EXTRACTED MATERIAL:
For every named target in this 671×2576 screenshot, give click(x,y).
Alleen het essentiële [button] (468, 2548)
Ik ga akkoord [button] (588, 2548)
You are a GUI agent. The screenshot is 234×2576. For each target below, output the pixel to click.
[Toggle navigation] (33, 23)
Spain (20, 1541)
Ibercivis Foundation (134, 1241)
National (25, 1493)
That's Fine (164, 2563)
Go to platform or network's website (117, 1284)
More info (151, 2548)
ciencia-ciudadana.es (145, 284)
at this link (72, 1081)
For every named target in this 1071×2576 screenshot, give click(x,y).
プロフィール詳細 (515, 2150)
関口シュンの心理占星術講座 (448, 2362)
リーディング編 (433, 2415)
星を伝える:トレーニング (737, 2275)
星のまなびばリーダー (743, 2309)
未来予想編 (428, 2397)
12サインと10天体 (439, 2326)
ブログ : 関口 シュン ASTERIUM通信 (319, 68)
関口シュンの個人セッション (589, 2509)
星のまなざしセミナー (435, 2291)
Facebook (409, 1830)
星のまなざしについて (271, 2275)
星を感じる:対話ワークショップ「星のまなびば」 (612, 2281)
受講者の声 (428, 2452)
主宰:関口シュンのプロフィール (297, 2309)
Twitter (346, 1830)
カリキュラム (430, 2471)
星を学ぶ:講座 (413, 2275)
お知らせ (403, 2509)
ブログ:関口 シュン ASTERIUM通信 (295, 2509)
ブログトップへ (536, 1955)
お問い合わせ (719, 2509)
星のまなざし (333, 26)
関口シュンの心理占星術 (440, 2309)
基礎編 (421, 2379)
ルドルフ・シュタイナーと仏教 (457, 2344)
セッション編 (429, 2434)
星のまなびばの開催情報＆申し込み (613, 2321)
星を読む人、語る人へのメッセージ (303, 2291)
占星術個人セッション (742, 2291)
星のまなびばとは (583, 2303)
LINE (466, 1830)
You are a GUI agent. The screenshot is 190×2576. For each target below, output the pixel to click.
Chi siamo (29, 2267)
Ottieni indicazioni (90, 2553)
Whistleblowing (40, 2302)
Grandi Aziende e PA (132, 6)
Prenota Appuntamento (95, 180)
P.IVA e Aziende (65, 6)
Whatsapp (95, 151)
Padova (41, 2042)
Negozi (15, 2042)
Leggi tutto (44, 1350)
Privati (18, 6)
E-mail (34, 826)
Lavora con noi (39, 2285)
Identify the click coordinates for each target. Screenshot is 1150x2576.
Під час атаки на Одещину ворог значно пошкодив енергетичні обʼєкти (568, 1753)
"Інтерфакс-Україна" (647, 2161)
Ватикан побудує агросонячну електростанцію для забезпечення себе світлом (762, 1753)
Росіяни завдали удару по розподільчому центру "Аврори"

WORK REQUEST: Look through the entries above and quote exactly the lines from the line with "星のまなざしセミナー (435, 2291)" to the line with "お問い合わせ (719, 2509)", counting both of those lines.

RESULT:
星のまなざしセミナー (435, 2291)
Facebook (409, 1830)
星のまなざしについて (271, 2275)
星を感じる:対話ワークショップ「星のまなびば」 (612, 2281)
受講者の声 (428, 2452)
主宰:関口シュンのプロフィール (297, 2309)
Twitter (346, 1830)
カリキュラム (430, 2471)
星を学ぶ:講座 (413, 2275)
お知らせ (403, 2509)
ブログ:関口 シュン ASTERIUM通信 (295, 2509)
ブログトップへ (536, 1955)
お問い合わせ (719, 2509)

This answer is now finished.